Execution modes
GraceKelly exposes one low-level primitive and a set of higher-level patterns built on top of it. The primitive runs an explicit plan you describe; the patterns decide the plan for you. This page explains the difference so you can pick the right endpoint. Full request and response schemas live in the API reference.
Pick an endpoint
Section titled “Pick an endpoint”| You want to… | Endpoint | Group |
|---|---|---|
| Run a prompt against a plan you control (models, quorum, merge) | POST /api/v1/orchestrate | Orchestration |
| Let the service classify the prompt and pick the pattern | POST /api/v1/smart | Smart |
| Same as smart, but with the Consensus V2 engine | POST /api/v1/smart/v2 | Smart |
| Converge several attempts into one agreed answer | POST /api/v1/consensus | Consensus |
| Stress-test a claim with a Devil’s-Advocate round | POST /api/v1/debate | Debate |
| See how different models answer the same prompt | POST /api/v1/compare | Compare |
| Run one model over many prompts at once | POST /api/v1/batch | Batch |
| Trade latency for reliability without choosing a pattern | POST /api/v1/pipeline | Pipeline |
The primitive
Section titled “The primitive”orchestrate
Section titled “orchestrate”The base operation. You hand it a prompt and an explicit execution plan —
which models to use, a quorum to reach, a merge_strategy for
combining results, and flags like dry_run, reasoning, and
decompose. It executes synchronously and returns the final task
snapshot. Every higher-level pattern ultimately drives this same path.

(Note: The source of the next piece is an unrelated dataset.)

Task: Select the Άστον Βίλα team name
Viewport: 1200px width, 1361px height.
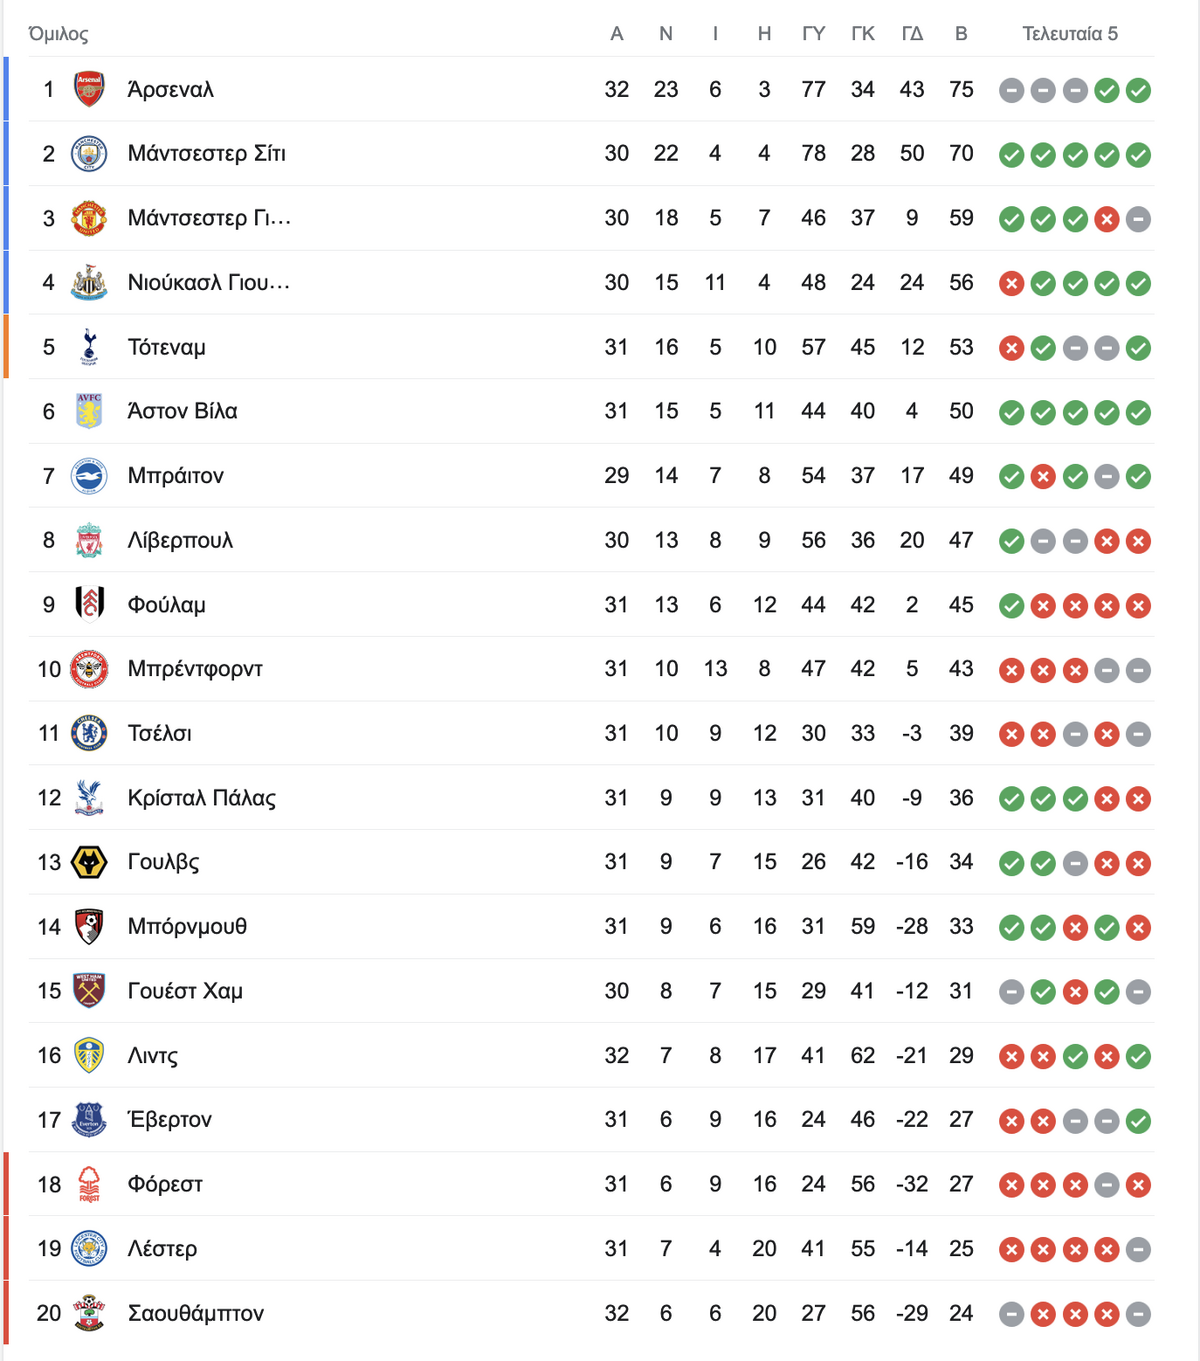Action: point(182,411)

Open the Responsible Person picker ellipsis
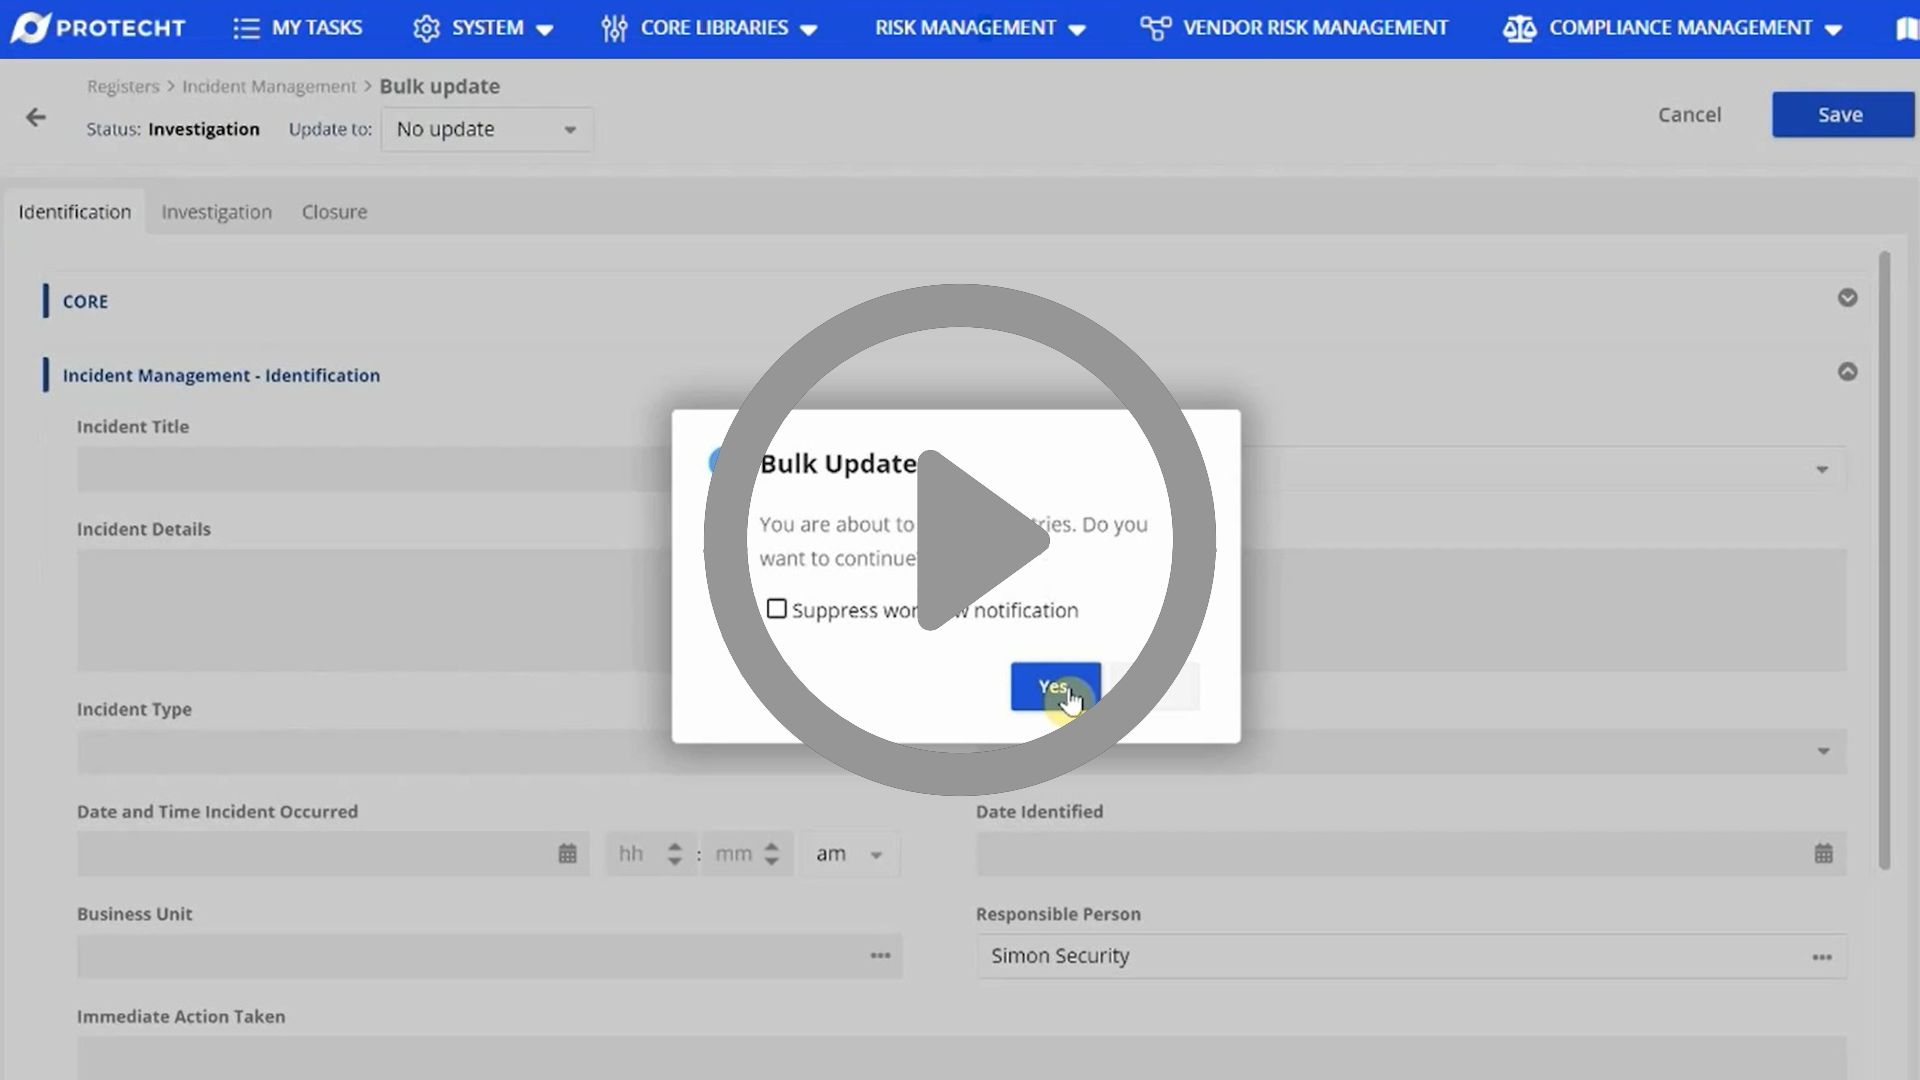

Reach for it when you already know exactly how a request should run and
want no routing decisions made for you. The streaming variant
(orchestrate/stream) emits incremental events, and orchestrate/upload
accepts file attachments.
The patterns
Section titled “The patterns”These endpoints decide the plan for you, each optimising for a different goal.
smart and smart/v2 — automatic routing
Section titled “smart and smart/v2 — automatic routing”smart classifies the prompt, assesses its complexity, and selects the
execution pattern itself: a single call, Consensus V1, a role-based
approach, or decomposition into subtasks. smart/v2 behaves the same but
swaps in the Consensus V2 engine when consensus is needed —
agglomerative (HAC) clustering, cross-pollination between attempts,
debate rounds, and explicit divergence handling.
Use smart as the default front door when you do not want to think about
patterns. Use smart/v2 when answer quality on hard, ambiguous prompts
matters more than latency.
consensus — converge on one answer
Section titled “consensus — converge on one answer”Generates several response variations per round, clusters them by semantic similarity, and iterates until the top cluster reaches the consensus target. The output is the answer the model agrees with itself on most often.
Use it to suppress one-off hallucinations and sampling noise on factual or analytical prompts.
debate — adversarial refinement
Section titled “debate — adversarial refinement”Produces an initial position, then runs a structured round: a Devil’s-Advocate challenge, a defense, and an improved final response. The answer is pressure-tested rather than averaged.
Use it for claims, recommendations, and decisions where the failure mode is confident-but-wrong, not noisy.
compare — side-by-side
Section titled “compare — side-by-side”Runs the same prompt on each requested model concurrently and returns
every answer. With analyze=true and at least two successes, an extra
call summarises where the models agree and differ.
Use it to evaluate models against each other, or to surface disagreement as a signal in its own right.
batch — throughput
Section titled “batch — throughput”Runs a single model over up to 20 prompts in parallel, returning per-prompt success or failure. This is the breadth tool, not a quality tool.
pipeline — reliability dial
Section titled “pipeline — reliability dial”Runs a prompt through a pattern chosen from a reliability level rather
than a named strategy. Set multi_model=true to fan out across all
configured API providers and aggregate the results.
Use it when you want to ask for “more reliable” or “faster” without committing to a specific pattern.
How a request flows
Section titled “How a request flows”Regardless of the entry point, work converges on the orchestrator, which resolves an adapter per model, applies circuit-breaker and budget policy, and assembles the result — see the architecture overview for the request lifecycle diagram and the execution adapters that actually talk to each provider.